WeAllHaveWings Tue 02-Dec-14 15:00:52

I think he is the most laid back Labrador in the world, except when he is playing with other dogs then he lights up! My ds(10) was desperate for a black lab but I think he finds him a bit boring, still loves him to bits!

The possibility of fear aggression in the future is a real worry. I do remove him from the situation as soon as he looks uncomfortable or yelps, we generally meet the same dogs all the time so know the ones that are incompatible with him and avoid.

It is strange as he plays with a mature staffy bitch and they roll around and hold each other down by the throat (gently), each giving as much as they get and have a great time and you can see he is really enjoying it.

Then, there is a wee shit of a miniature poodle who chases him as soon as he sees him and he runs desperate to avoid it (so I remove him), but today the same miniature poodle was walking round with another lab and ignoring it, but still went nuts with mine?

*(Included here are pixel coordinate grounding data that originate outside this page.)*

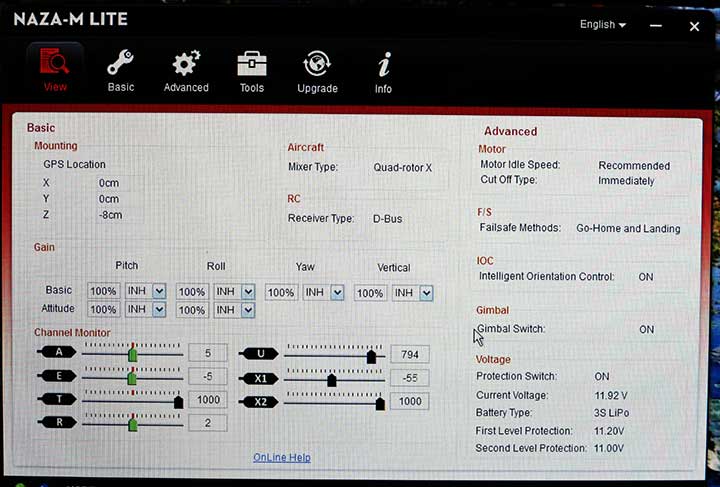Screen dimensions: 720x487
Task: Open the Advanced gears icon
Action: (186, 64)
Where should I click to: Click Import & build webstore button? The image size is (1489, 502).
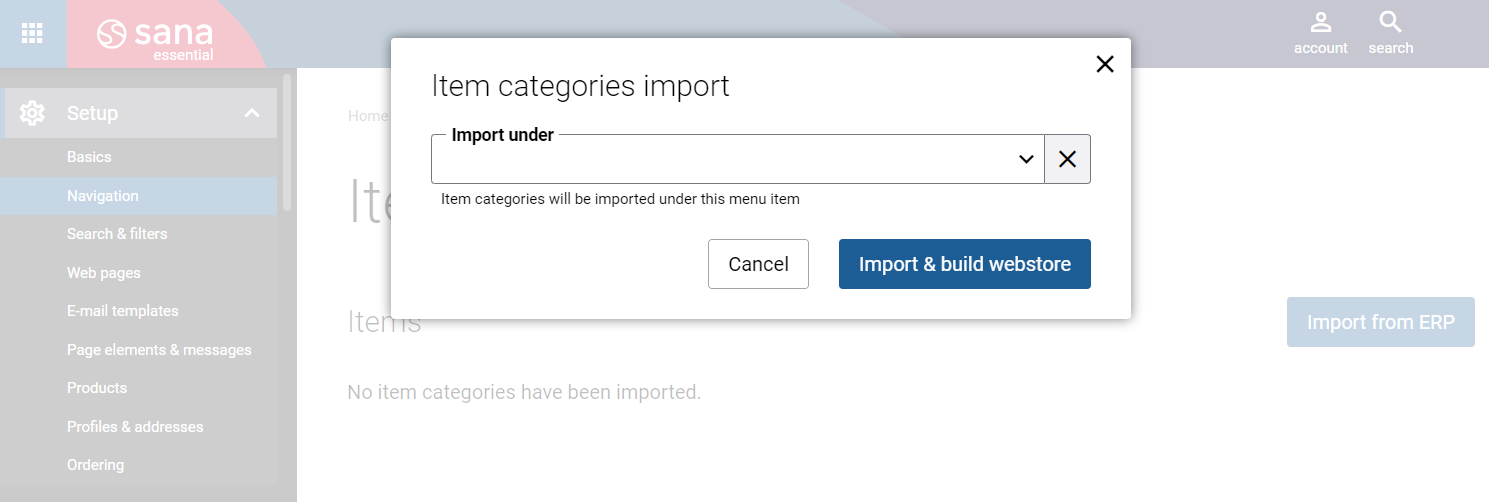pos(964,264)

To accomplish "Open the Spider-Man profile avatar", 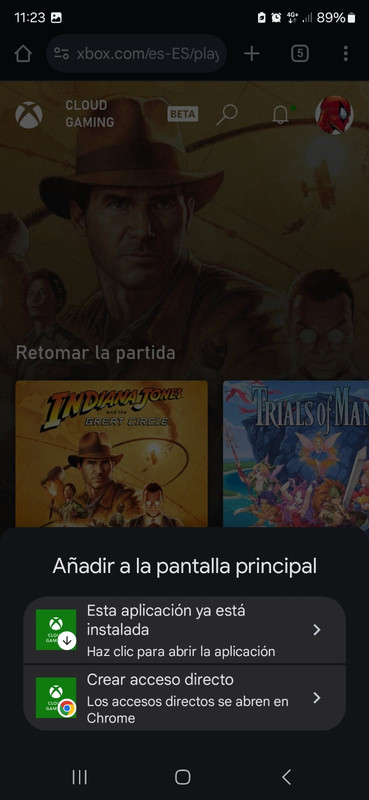I will tap(334, 115).
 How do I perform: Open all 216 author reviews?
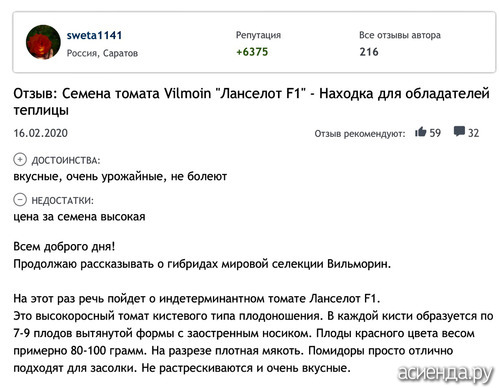click(x=369, y=52)

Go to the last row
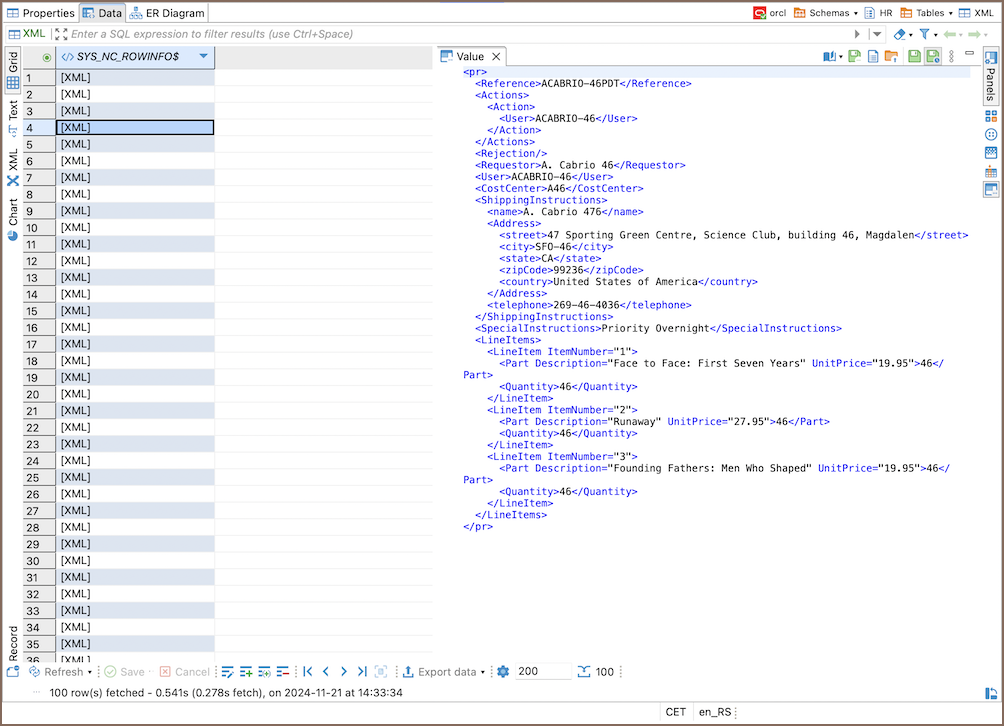(362, 672)

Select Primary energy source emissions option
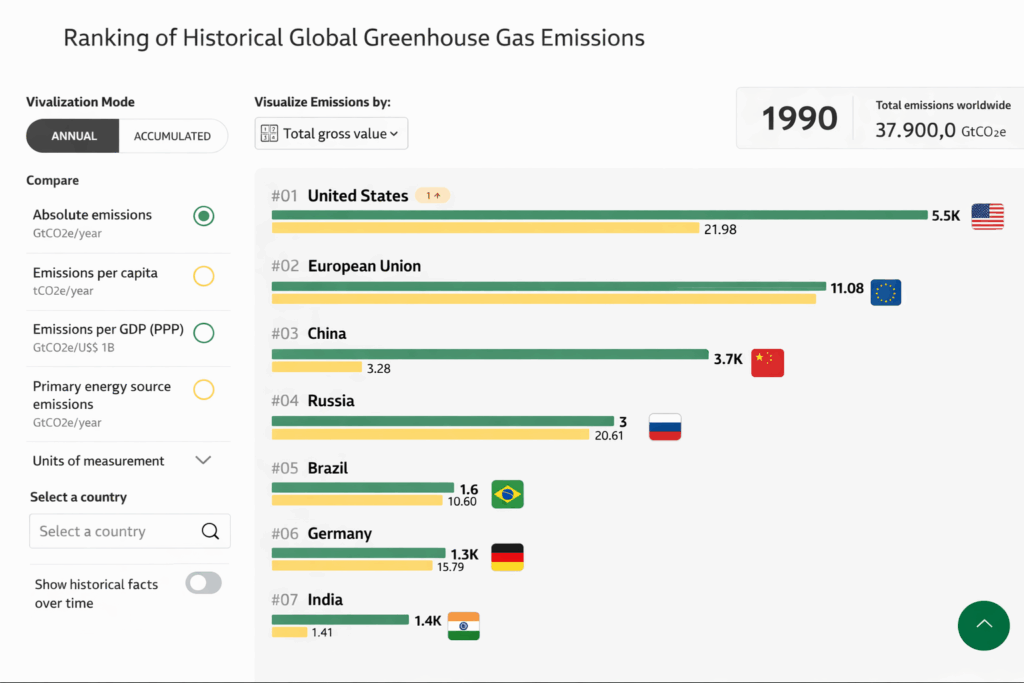pyautogui.click(x=203, y=390)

Think I need to buy a dog behaviour book to understand this? Does anyone know of one that's not too heavy and would cover this type of behaviour?

SpicyBear Tue 02-Dec-14 16:10:56

What Mutty says is spot on. Despite knowing what I'm looking for I missed some signs that my younger dog was uncomfortable in certain interactions and he did get barky. We are now undoing it but would have been much easier if I'd stepped in earlier. You have a big advantage in that he makes it clear when he needs you to help him out so don't be worried about just stepping in. Better that he knows you will protect him than feel he has to try to handle it himself.

ender Tue 02-Dec-14 17:36:38

My lab's like this, v friendly, never barks or shows any sign of aggression even with extremely annoying dogs. He'd just look at me pleadingly and I'd rescue him.
When he was 2 yrs old the trainer told me he'd never learn coping strategies if I kept intervening, so I left him and was amazed at how quickly he learnt to deal with things.
He's still friendly and completely non-aggressive, but if another dog's bothering him he just lowers his head and keeps very still. Dog quickly gets bored and leaves. The technique works well with groups of small yappy dogs, as well as large ones looking for a fight.

WeAllHaveWings Tue 02-Dec-14 22:07:12

ender he is ok with most dogs but there are a few recently, mostly nippy pups who need put in their place by an older dog (as he was as a pup), but he just lets them nip him, they get more excited with this game and nip harder until their owners remove them or I rescue him when he yelps.

muttynutty Wed 03-Dec-14 07:54:28

It needn't be difficult to sort out - just do what you would for your DC's if he looked uncomfortable a cheery come on lets go and walk away. If a puppy is hanging off his ear just remove said puppy treat your dog and walk away. Alternatively stay away from all puppies smile

I never ever stay longer than 3 secs meet and greet with dogs I do no know
greeting sniff and walk away - that way no negative interactions can happen.